Why Should I Care About DAGs and Workflows in Data Science?
DAGs and Data Science Workflows
The complexity of machine learning and data science workflows can become complicated very quickly. To avoid a jungle of data pipelines and models, we need organizational principles for our workflows, and directed acyclic graphs aka DAGs have become a standard for this:
DAGs don’t only exist to tame complexity in the abstract, but are practically useful for several reasons:
They provide a common vocabulary of steps (the nodes) and transitions between them (the edges), which make it easier to write and understand nontrivial applications that are structured as DAGs. They both encourage and force us to be explicit about the order in which our workflows are executed. This is particularly useful when the order is anything more complicated than a linear flow, such as you would see in a notebook. Being explicit about the order of operations helps us to manage what could be a jungle of models and data pipelines. Using DAGs, we can signal when the order of operations doesn’t matter, such as when training independent models. We can parallelize these operations automatically, which is essential for performant code.

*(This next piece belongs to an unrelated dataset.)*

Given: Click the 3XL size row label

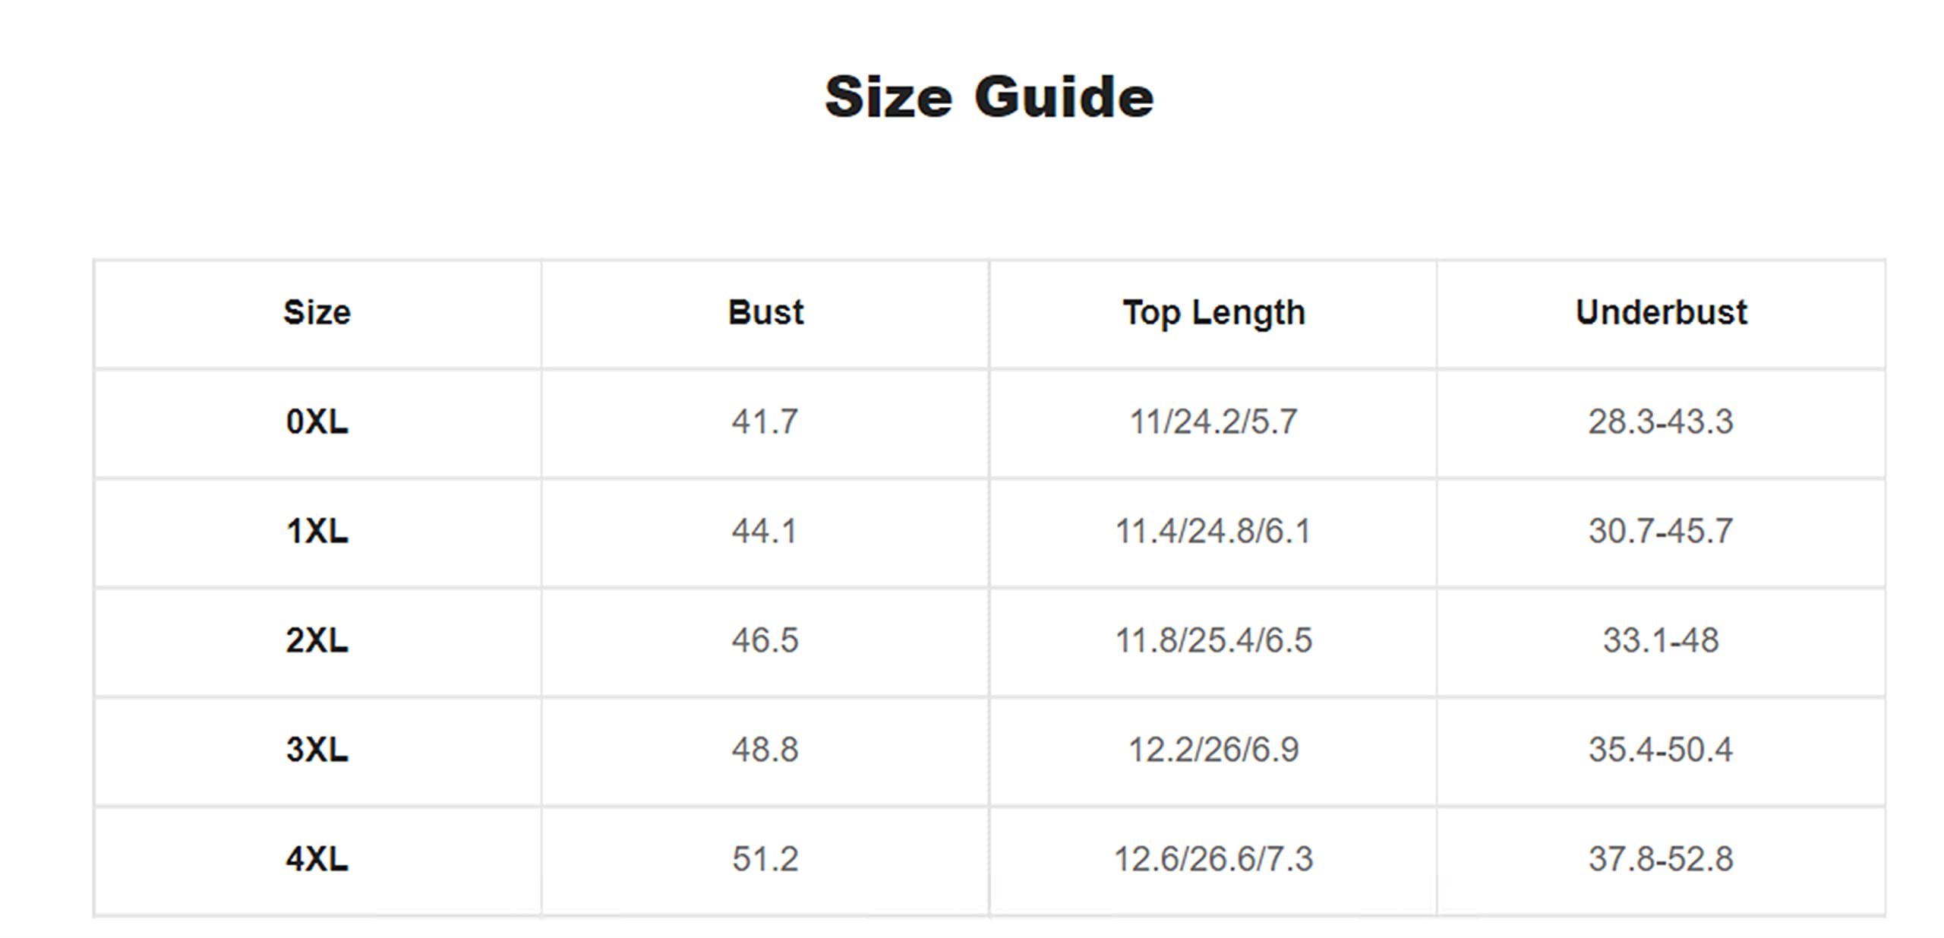Looking at the screenshot, I should point(317,750).
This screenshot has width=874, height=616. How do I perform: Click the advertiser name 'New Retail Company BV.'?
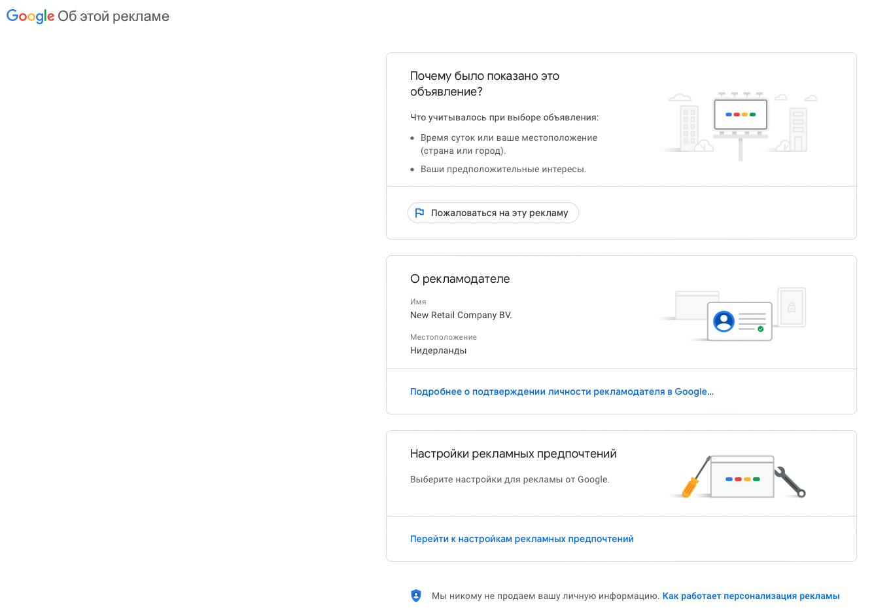tap(461, 315)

In summary, it is helpful to view DAGs as a language, not a programming language per se, but rather a formal construct for human-to-human communication. With DAGs, we can speak about complex sequences of operations in a concise and understandable manner.
What exactly is DAG?
It is worth defining explicitly what a DAG is: Directed Acyclic Graph may sound like a mouthful but you can think of DAGs as follows:
- A graph is a set of nodes connected by edges
- A graph is directed if each edge is an arrow (that is, pointing from one node to another)
- Acyclic means there are no cycles
The nodes of the DAG of a data science or machine learning workflow are the steps in your workflow, such as (but not limited to) getting your data, training a model, or choosing the best model, as in the DAG above. In the case of Metaflow, a step can contain any Python code - like a cell in a notebook. The edges tell you which step(s) follow from other steps and this is why they need to be directed. The reason we don’t want cycles may now be clear: we don’t want our pipelines to end up in infinite loops!
In an industrial setting, DAGs can be and often are far more complicated than the toy case above:
To be explicit here, DAGs are important in order to tame the complexity of machine learning workflows. There is an important corollary: not all data science workflows are DAGs, rather, DAGs are a particular type of workflow.
Once we have a DAG, in order to perform our computation, we require a workflow orchestrator. The workflow orchestrator needs to perform a seemingly simple task: given a workflow or DAG definition, execute the steps defined by the graph in order. The orchestrator walks through the graph, sending each step to a separate compute layer that is responsible for executing the code contained in a step. For data-intense, distributed workflows a compute layer like Spark or Kubernetes can be used, whereas local processes suffice for prototyping. In contrast to prototyping, production workflows need to run automatically and reliably without human intervention. Workflow orchestrators play key roles in ensuring that production workflows, such as those training models and producing predictions regularly, execute in a scalable and highly available manner. Hence it makes sense to use a battle-hardened, proven system in production such as:
- Argo, a modern orchestrator that runs natively on Kubernetes
- Airflow, a popular open-source workflow orchestrator
- or a low-maintenance managed solution such as Google Cloud Composer or AWS Step Functions
Earlier, data science applications were often developed as independent modules which were glued together as a DAG afterwards, sometimes even by a separate team. As a result, it was hard to ensure that the whole application worked correctly end to end. Debugging workflow failures was often a painful experience as issues couldn’t be easily reproduced and fixed locally. A better approach is to consider the whole workflow as a key deliverable of a data science project, which is developed, tested, and deployed as a functional unit. When using a local orchestrator like the one provided by Metaflow, you can rapidly prototype end-to-end workflows almost as easily as how you develop code in a notebook. After the workflow works locally, it can be deployed to a production orchestrator without any changes in the code. After all, a data science workflow is just a DAG of steps that can be orchestrated by many different systems.